And also then linguica, the Portugese sausage inherited in Massachusetts from Cape Verde, red and garlicky and chunked with cubes of fat, a sausage that should by rights be at least as famous as bratwurst or kielbasa. But you can't even buy it outside New England. I tried, in Chicago, when I wanted to make Portugese kale soup, the perfect vehicle for greens. The only essential ingredients are kale, kidney beans, potatoes, and—linguica. Even the artisanal boutique saucisseries in Boystown didn't carry it.

I always want to travel everywhere, and when I get there, I am the most enthusiastic locavore—wanting to eat whatever is the local-est, whether beer, fast food, street noodles, or sausage, and I still look at the life I'm living now with an outsider's eyes. Aroostookisms, here, New England specialties retain the exciting frisson of a tourist's gaze: poutain (deep-fried potatoes drenched in beef gravy and melted cheese), coffee milk, frappes, and fried clams are still more exotic to me that guiteau nam and plah sahm roht and unripe papaya salad. Maybe it's the gift that my parents gave me. I am an eternal traveler passing through, and I will remain so even if I live here for the rest of my life.

Whatever I see, I read as an anthropologist.
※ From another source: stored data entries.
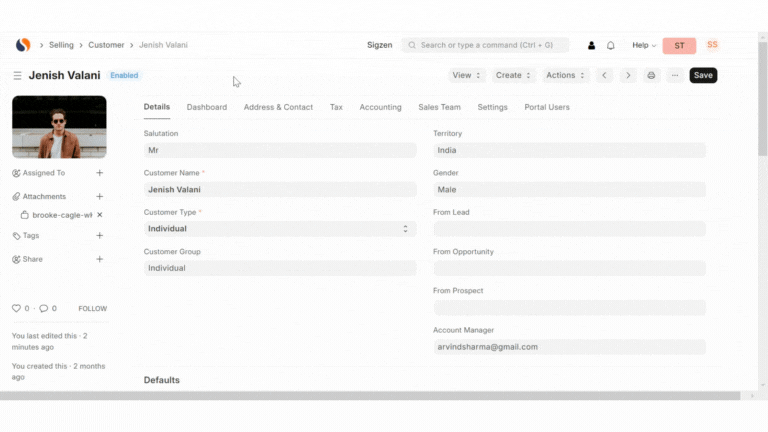Click the Save button
The height and width of the screenshot is (432, 768).
[x=703, y=75]
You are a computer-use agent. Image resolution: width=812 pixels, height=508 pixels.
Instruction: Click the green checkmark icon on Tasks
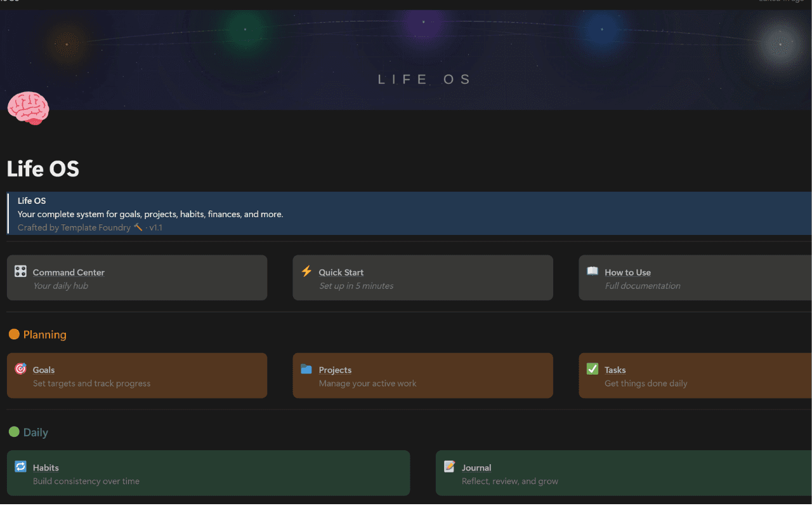(x=593, y=369)
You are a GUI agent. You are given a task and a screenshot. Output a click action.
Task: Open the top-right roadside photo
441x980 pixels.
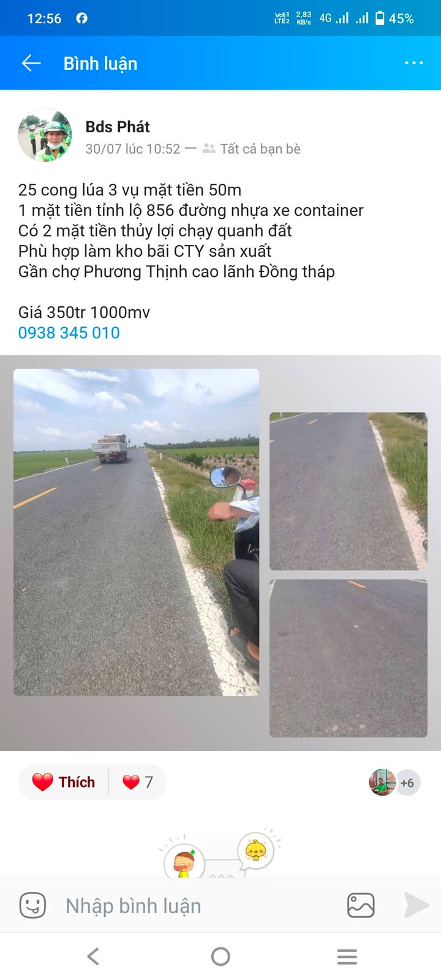pos(349,491)
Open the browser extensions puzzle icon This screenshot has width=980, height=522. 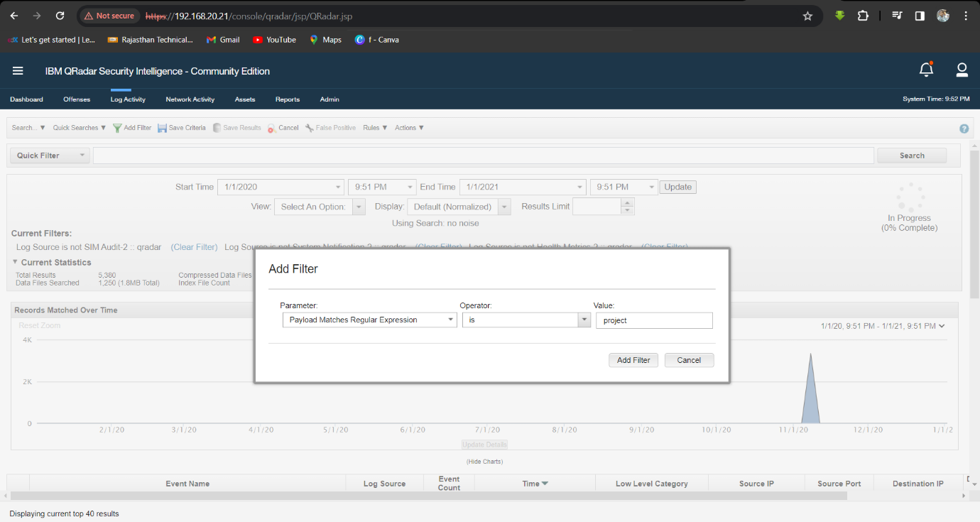[863, 16]
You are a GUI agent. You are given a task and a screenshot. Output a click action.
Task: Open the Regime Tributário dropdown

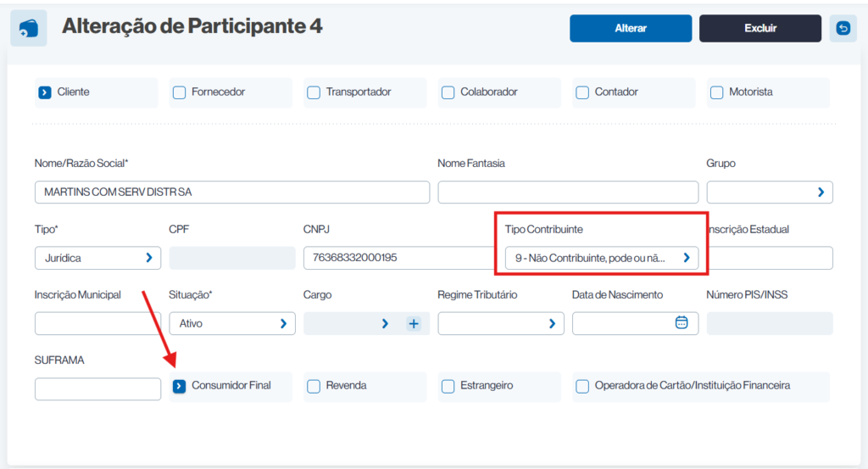pos(500,323)
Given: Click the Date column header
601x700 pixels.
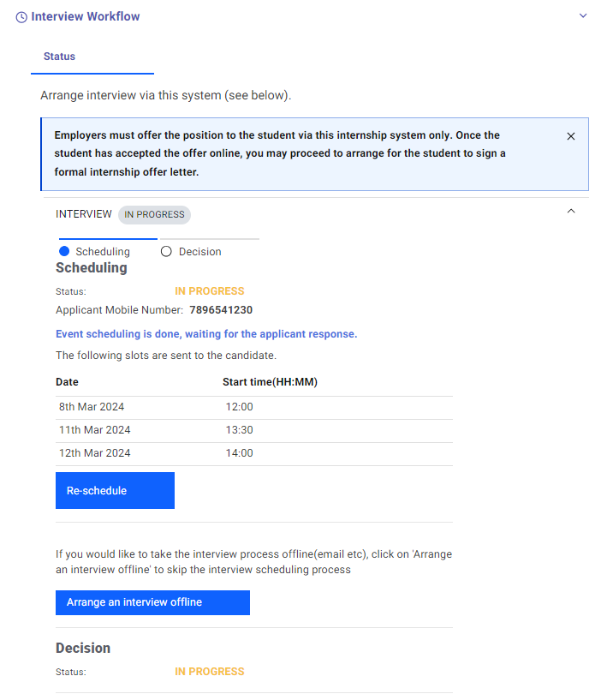Looking at the screenshot, I should 67,382.
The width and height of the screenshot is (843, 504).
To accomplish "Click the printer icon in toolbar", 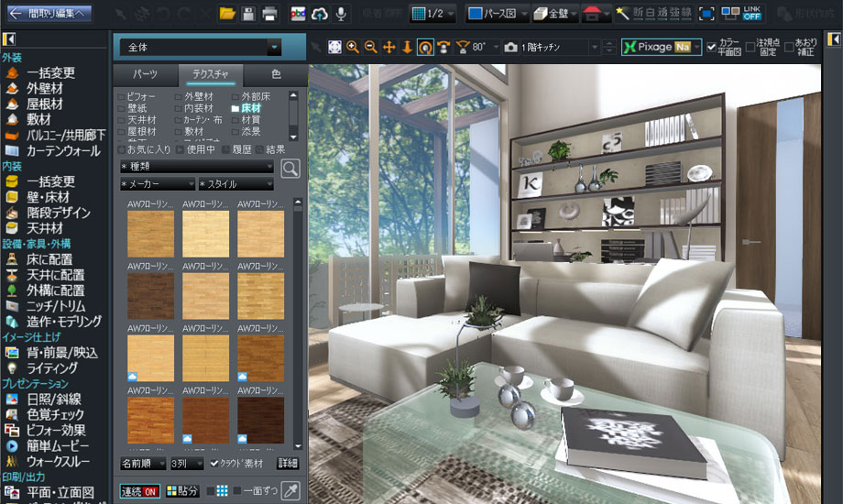I will (269, 14).
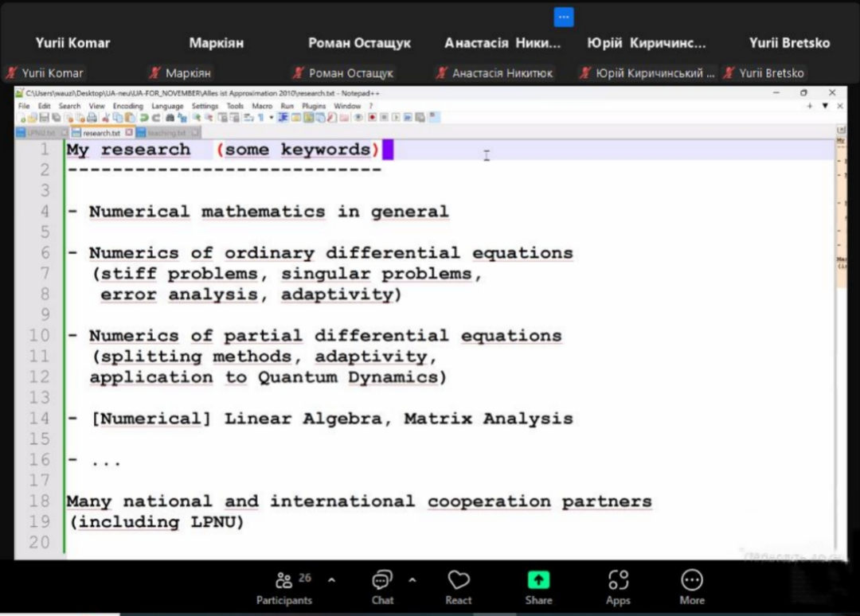This screenshot has width=860, height=616.
Task: Click the Start Recording macro red-dot icon
Action: point(372,118)
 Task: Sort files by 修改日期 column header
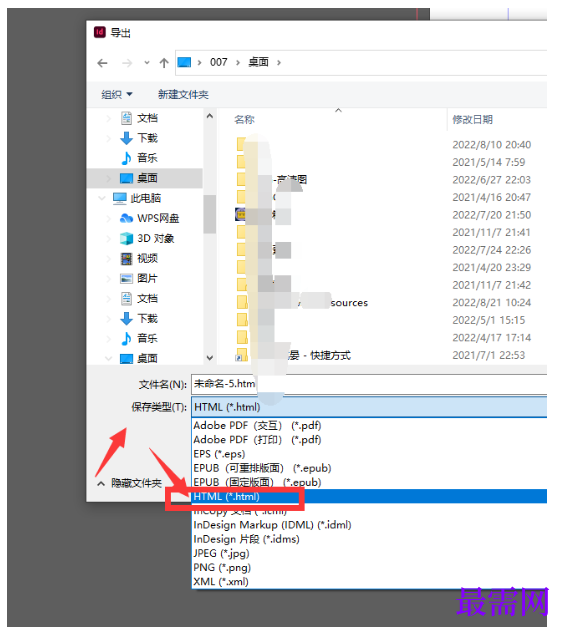(x=472, y=119)
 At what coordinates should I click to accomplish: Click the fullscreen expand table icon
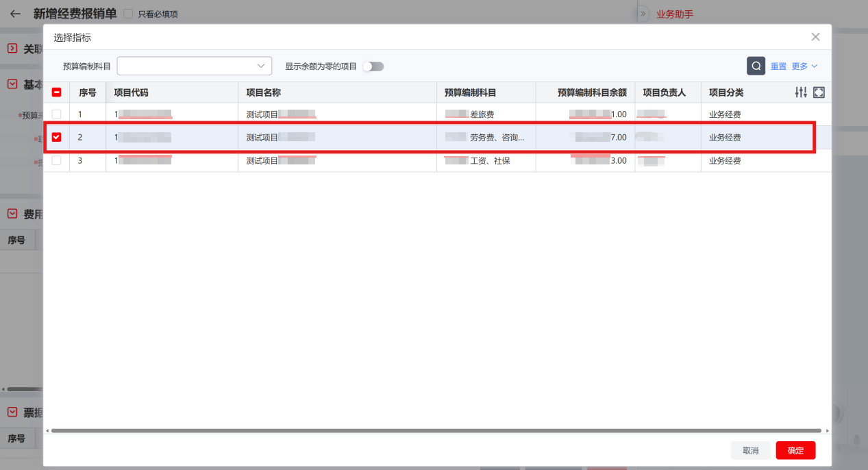(x=819, y=92)
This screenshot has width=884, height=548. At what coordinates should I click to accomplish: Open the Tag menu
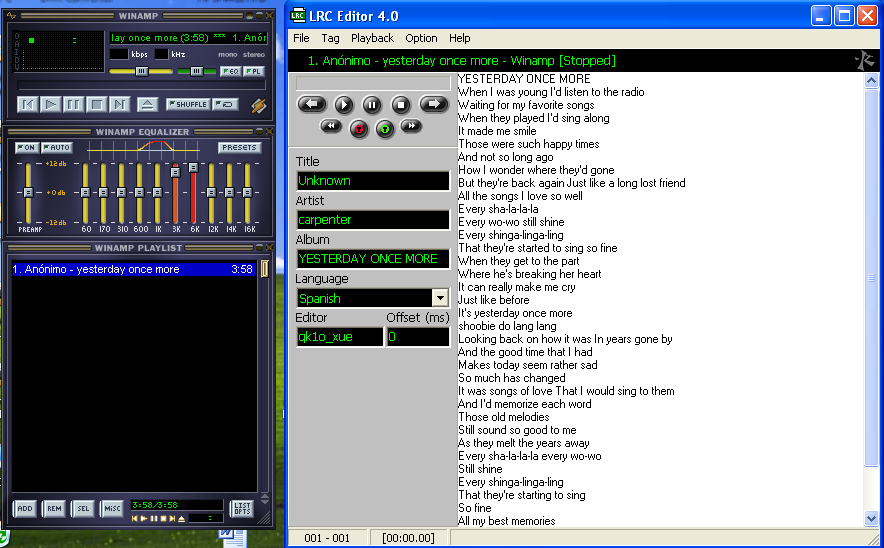(330, 38)
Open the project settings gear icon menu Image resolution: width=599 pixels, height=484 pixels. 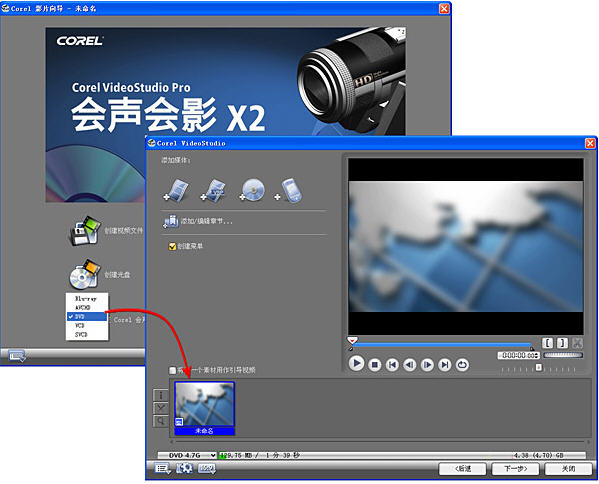(184, 469)
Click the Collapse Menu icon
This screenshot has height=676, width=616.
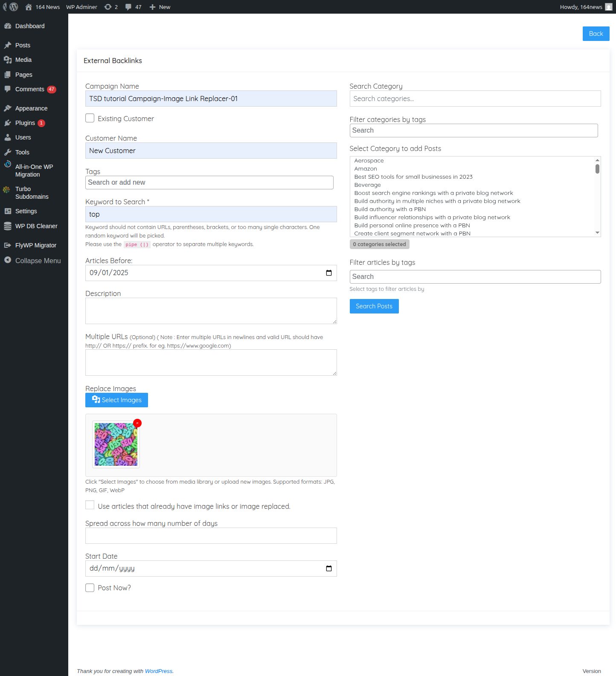(8, 260)
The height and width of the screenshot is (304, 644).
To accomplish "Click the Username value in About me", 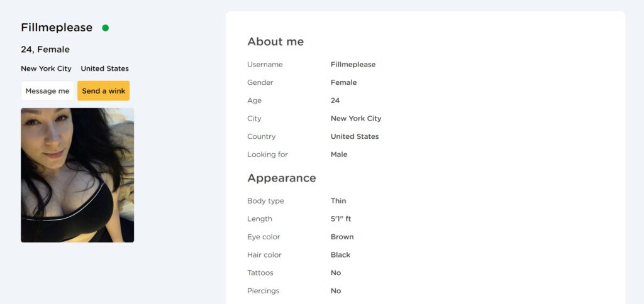I will [x=353, y=65].
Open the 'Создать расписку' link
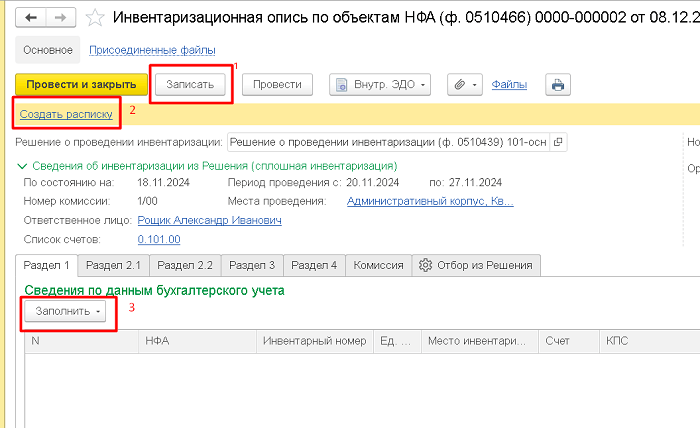Viewport: 700px width, 428px height. pyautogui.click(x=66, y=115)
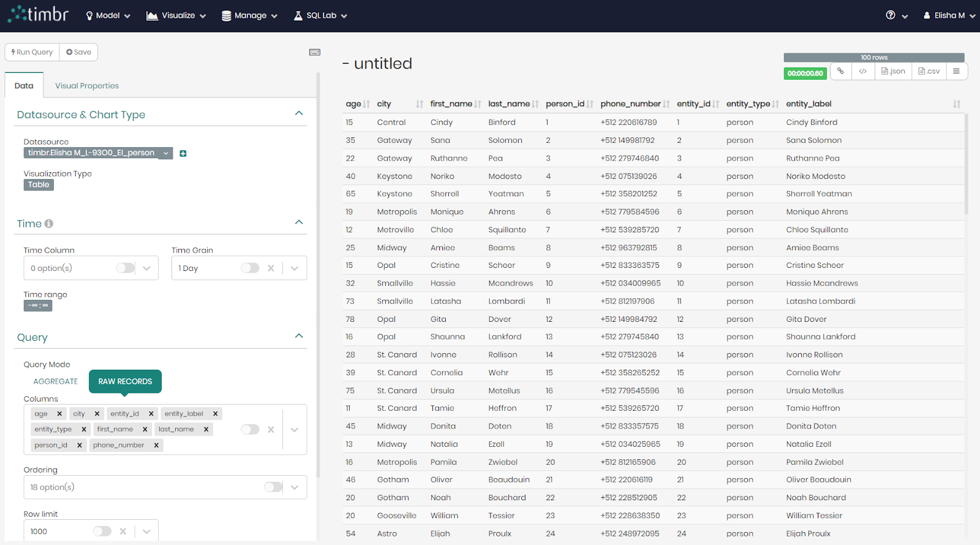Image resolution: width=980 pixels, height=545 pixels.
Task: Remove the phone_number column tag
Action: click(x=156, y=445)
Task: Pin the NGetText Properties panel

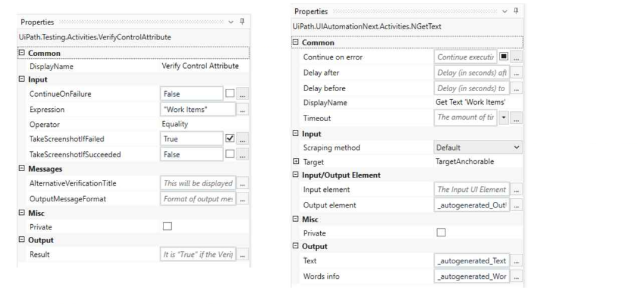Action: (516, 11)
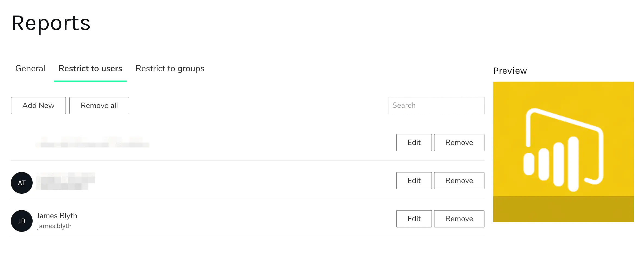The height and width of the screenshot is (265, 644).
Task: Click the JB user avatar
Action: pyautogui.click(x=22, y=221)
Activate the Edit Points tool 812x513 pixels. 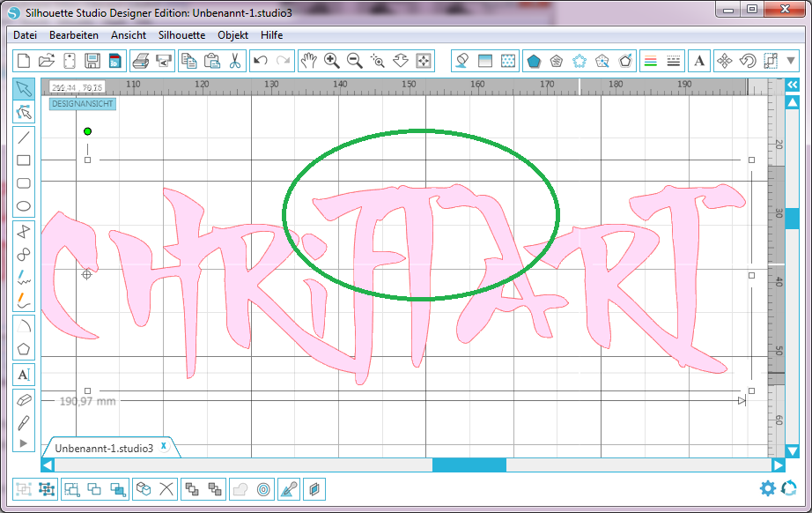[24, 112]
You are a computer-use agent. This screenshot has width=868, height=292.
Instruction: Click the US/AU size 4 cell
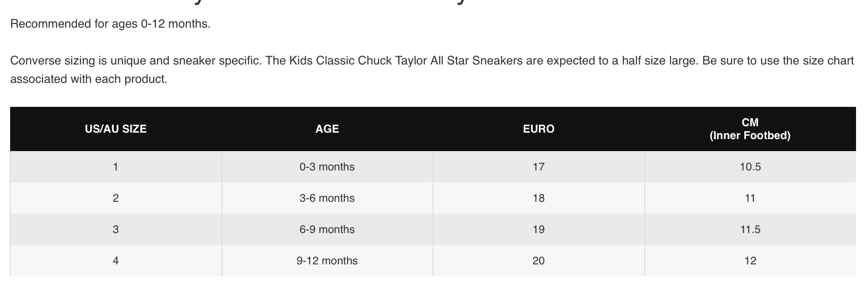(x=116, y=261)
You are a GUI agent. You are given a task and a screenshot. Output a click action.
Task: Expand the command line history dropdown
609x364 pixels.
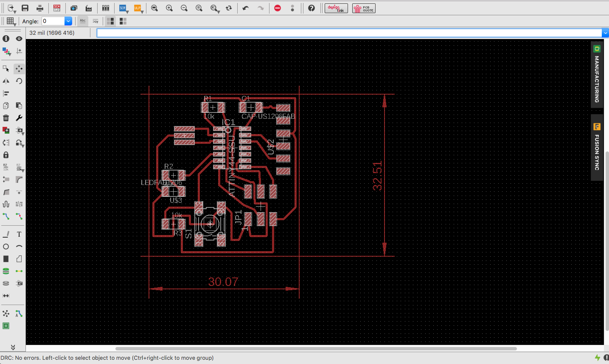click(605, 33)
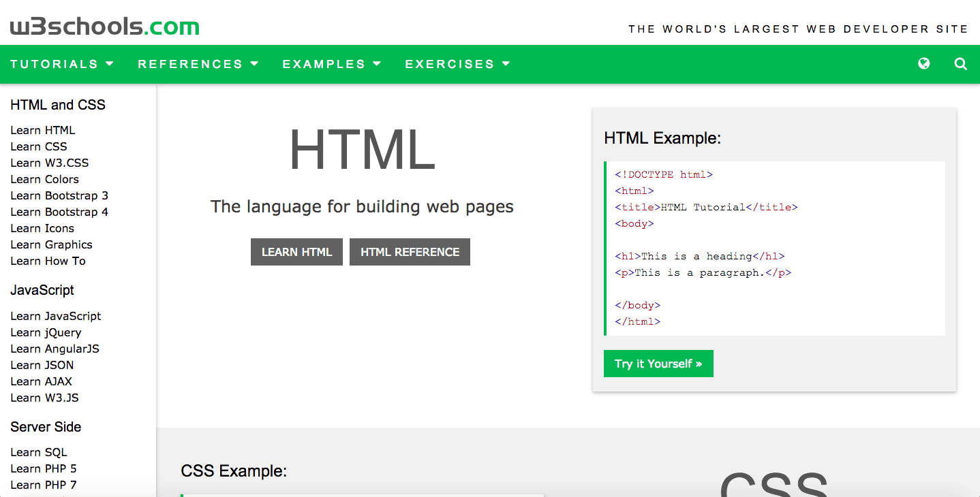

I snap shots as a journalist. I'm a food critic and a travel writer, even in my hometown, because it is not, of course, my hometown. I'd come to Detroit, the city of my birth, with the same existentialist terror with which I approach locals in almost any context, even my own neighbors.

Shortly before midnight, last night, I stood in my kitchen watching “boat television,” the hypnotic shuffle of nine years of photographs from my life with K—starting from the Appalachian Trail—overlaid with my iTunes library, always on shuffle. I have written before about my attraction to randomness. It is something I love, like God is speaking directly. He spoke last night, showing us a photo of the front yard in summer. The sky is blue and cloudless. The front yard and garden and ring of pines green. The beaver pond, fringed with water plants and cattails. It looks like Acadia, a mythical perfect paradise. It is Acadia. It is perfect. It is heaven.

K cracks: “But it doesn't show the mosquitoes.”

Sunday, April 21, 2013

A holy war

I've always wanted to go there,” I say, watching another travel show on PBS.

K. says: “But you say that about everywhere.”

But it's true. I've always wanted to go everywhere, and Maine is only one of the many places I dreamed of visiting. I've debated enrolling in the Century Club, where members visit all 321 (at press time) of the world's countries before they die. The number varies, of course, with new countries minted, nullifying a lifetime attempt to check them all of the list, forcing deathbed adventure, at least in my imagination.

But Maine: Maine I saw as cliffs and white-stone beaches, me walking along the shore barefoot, wearing a white dress, with a white house perched as an ocean lookout above the white-grey sea. Wherever this vision came from the illustrated children's version of Moby-Dick or from Bangkok billboards, I'll never know.

Maine is different. Maine is cold. Maine is a place where one can remain indoors, quietly stewing, for weeks at a time, while outside the moon principle rules, the cold, the dark. It's the yin principle come to life, the yin I recognize from childhood, although it's perhaps my first acknowledgment of its power.

The first yin-yang I saw was on the Confucian temple, bedecked with pink and orange pastel. We passed its alien statues of a dark-bearded idolatrous Confucius as we walked to our friend's house in the slum along the khlong—one of Bangkok's fetid bottle-green canal-sewers, smelling of garlic and rotting flesh, a smell I still catch in my dog's breath, which reminds me, thoroughly, of home. It doesn't disgust me. When I catch the smell from a septic release valve or loose propane now it feels old and faintly nostalgic, as when I caught the whiff of raw sewage through my dorm-room windows, in Manila.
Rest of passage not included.